Il metodo del dubbio di Sterpa giornalista prestato alla politica

Ed è questo: «Sterpa è un giornalista prestato alla politica. Ed è uno dei politici la cui frequentazione mi rincuora anziché deprimermi. È sensato, leale e non ha mia perso il contatto con la realtà profonda del Paese». Gli articoli che Sterpa offre al lettore sono apparsi tra il 2002 e il 2003, e sono ora ripresentati un po' alla rinfusa, senza seguire l'ordine cronologico, ma attenendosi a un ordine più intimo, quello dell'autore, e a quello più coerente che è dato dal loro significato storico. Egli dice subito che ha scritto ricorrendo al «metodo del dubbio», cioè senza sentirsi legato a questo o a quell'orientamento politico. Neppure al proprio: il liberale. Per quanto nel titolo, come si è visto, egli si richiama proprio al suo credo politico cui è da sempre fedele, sebbene oggi la Casa delle Libertà gli appaia come il più sicuro rifugio. Insomma, lo dice lui stesso, questi brani sono scritti «controcorrente», e sono persino un po' «corsari». Del resto, se non fosse così che gusto ci sarebbe a fare il giornalista? In verità, ogni giornalista che si rispetti dovrebbe avere un suo specifico modo di essere.
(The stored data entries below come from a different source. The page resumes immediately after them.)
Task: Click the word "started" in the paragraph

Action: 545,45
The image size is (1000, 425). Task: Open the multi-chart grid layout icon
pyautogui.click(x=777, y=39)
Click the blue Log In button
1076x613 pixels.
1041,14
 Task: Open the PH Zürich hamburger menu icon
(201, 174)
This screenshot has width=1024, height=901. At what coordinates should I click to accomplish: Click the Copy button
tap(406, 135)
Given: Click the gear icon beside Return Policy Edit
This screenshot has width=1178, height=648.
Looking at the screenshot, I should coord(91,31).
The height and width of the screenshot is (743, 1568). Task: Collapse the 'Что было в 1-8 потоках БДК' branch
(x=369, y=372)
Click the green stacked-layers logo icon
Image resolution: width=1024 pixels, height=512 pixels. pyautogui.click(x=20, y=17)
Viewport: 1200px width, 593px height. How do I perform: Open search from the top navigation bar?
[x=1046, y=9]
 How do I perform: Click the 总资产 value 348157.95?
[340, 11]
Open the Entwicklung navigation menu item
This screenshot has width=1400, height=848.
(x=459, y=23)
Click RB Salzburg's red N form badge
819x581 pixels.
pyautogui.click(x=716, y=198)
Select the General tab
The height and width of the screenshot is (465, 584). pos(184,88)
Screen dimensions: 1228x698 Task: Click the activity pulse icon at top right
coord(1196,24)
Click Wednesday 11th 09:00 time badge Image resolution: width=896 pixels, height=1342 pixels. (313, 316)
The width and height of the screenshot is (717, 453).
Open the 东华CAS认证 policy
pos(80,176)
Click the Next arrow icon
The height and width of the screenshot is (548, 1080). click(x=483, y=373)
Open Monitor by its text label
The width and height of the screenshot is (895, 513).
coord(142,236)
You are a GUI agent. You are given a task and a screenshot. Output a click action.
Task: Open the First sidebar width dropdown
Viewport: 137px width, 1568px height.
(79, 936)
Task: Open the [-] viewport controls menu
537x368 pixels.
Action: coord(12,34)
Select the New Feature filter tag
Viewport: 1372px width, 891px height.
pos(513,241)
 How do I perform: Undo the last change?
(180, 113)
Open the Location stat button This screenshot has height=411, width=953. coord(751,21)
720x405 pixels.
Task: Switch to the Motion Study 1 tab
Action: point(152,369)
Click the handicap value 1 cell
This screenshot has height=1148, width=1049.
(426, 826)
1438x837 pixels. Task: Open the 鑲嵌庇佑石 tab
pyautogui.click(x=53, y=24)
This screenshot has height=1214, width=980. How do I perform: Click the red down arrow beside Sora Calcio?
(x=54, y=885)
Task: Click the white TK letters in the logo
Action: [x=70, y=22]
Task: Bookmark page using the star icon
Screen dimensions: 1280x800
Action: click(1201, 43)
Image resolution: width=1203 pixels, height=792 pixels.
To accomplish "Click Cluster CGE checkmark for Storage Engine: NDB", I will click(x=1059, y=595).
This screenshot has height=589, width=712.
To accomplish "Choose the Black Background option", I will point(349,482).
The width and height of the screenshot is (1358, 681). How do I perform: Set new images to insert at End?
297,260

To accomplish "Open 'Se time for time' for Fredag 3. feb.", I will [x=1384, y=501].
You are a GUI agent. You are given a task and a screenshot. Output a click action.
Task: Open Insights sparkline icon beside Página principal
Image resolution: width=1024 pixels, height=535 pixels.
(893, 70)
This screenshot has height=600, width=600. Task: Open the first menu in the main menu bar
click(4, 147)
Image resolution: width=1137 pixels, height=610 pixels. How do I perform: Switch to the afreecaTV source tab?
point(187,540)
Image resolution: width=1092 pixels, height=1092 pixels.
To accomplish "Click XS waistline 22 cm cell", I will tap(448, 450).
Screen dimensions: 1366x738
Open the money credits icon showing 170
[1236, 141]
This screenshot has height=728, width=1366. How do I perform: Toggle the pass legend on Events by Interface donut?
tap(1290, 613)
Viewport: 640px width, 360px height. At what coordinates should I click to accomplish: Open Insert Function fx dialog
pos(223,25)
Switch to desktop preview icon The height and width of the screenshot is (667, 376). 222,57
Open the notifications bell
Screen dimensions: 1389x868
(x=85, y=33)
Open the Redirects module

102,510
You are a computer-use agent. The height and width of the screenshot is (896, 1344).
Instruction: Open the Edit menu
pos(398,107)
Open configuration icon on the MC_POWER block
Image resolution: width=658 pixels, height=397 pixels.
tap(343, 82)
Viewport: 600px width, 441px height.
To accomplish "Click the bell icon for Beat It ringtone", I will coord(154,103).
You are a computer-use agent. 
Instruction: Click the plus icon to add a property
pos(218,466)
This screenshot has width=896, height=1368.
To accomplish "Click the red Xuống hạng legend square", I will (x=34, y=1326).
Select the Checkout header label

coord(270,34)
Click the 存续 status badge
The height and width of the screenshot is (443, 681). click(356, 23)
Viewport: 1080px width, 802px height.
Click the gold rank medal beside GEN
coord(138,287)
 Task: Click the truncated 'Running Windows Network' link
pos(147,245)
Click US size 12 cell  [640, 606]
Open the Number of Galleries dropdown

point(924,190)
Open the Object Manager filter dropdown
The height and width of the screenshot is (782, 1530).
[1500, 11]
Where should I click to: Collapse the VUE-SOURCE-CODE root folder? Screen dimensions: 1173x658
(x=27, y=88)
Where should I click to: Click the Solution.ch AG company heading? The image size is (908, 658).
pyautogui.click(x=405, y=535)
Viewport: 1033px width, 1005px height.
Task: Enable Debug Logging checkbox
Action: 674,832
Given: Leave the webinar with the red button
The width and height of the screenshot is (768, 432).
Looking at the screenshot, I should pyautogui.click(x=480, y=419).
Ed è proprio questo fatto che in realtà rende così diversi i giornali gli uni degli altri: non soltanto per l'eventuale orientamento politico, ma soprattutto per il modo di essere dei giornalisti. E in particolare dei grandi giornalisti, come è appunto Sterpa, il quale si conferma tale in questa sua nuova raccolta di scritti. Sarò parziale, ma mi pare che emergano tre personaggi da queste pagine: il Cavaliere, il senatùr e Fini per il quale ultimo non mi sembra che ci sia un soprannome. Sterpa, nei confronti del Cavaliere, teme qualcosa: cioè che egli non sempre stia al timone, per cui scrive: «L'impressione è che spesso egli lo lasci ad altri». A chi? Forse a Tremonti e forse a Bossi. Comunque è giusto pensare che solo Berlusconi ci dà garanzie di successo anche per il futuro. Un interrogativo: la coalizione di governo è unita? A considerare gli atteggiamenti di Bossi e anche di Fini, si direbbe di no. Ognuno a suo modo più che alla coalizione, più che a sostenere Berlusconi, pensa al proprio futuro. Per uno di essi dietro l'angolo c'è l'ombra di un palazzo che ha il nome di un principe.